Functional Gene Design and Screening Platform
- Design with synthetic biology
- Strengthened functions
- Multiple gene manipulation toolkits
Our differentiated cells may not be used for therapeutic purpose alone. Instead, we will take advantage of our in-depth understanding of science to design and screen functional genes that can improve the functionality of target cells. For instance, a chimeric antigen receptor (CAR) or a chimeric switch receptor can be engineered onto iPS-derived natural killer cells for efficient tumor cell killing. Other state-of-the-art scientific findings also enable us to ‘arm’ our MSCs or iPS-derived cells. To this end, we have a complete set of toolkit with abundant gene delivery or editing tools, including but not confined to lentivirus/retrovirus-mediated delivery, CRISPR/Cas9 or Cas12-mediated gene editing, piggyBac transposon system, etc. These tools will be selected based on the features and requirements of the pipeline.
Bioreactor-based Cell Processing Platform
- Large-scale production platform of iNK in closed system: with feeder or feeder-free
- Closed culture system of MSC: biodegradable microcarriers; 3D suspension, serum-free culture in bioreactors; high amplification efficiency
We have been dedicated to upgrading our cell culture into large-scale process, with or without the use of microcarriers. We use multiple types of bioreactors, including spinner flasks, STBR system and WAVE bag system. For example, we have achieved 1000 fold expansion of our iPS-derived natural killer cells in bioreactors, while sustaining the phenotypes and functions of the cells.

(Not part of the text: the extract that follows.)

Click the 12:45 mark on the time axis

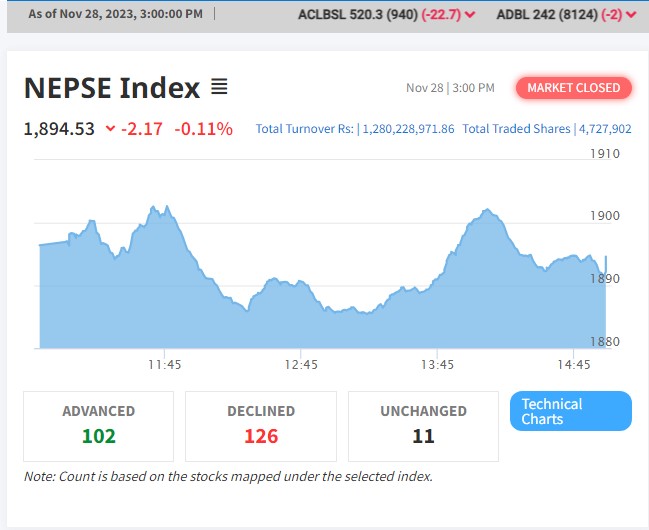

Drug Development for UCMSC
- CMC
- Pre-clinical studies
- IND for a broad range of indications
- Clinical development
We have established a whole process for the development of MSC-based therapeutic products throughout CMC, pre-clinical studies, IND application and conducting clinical trials. Based upon this platform, we have successfully obtained four IND approvals from CDE, including liver cirrhosis, ankylosing spondylitis, acute respiratory distress syndrome (ARDS) and burns. IND application for some other indications are still ongoing. Phase I clinical trials for some of the indications have been nearly completed, with some pipelines demonstrating promising clinical benefit. Overseas filing is also undergoing.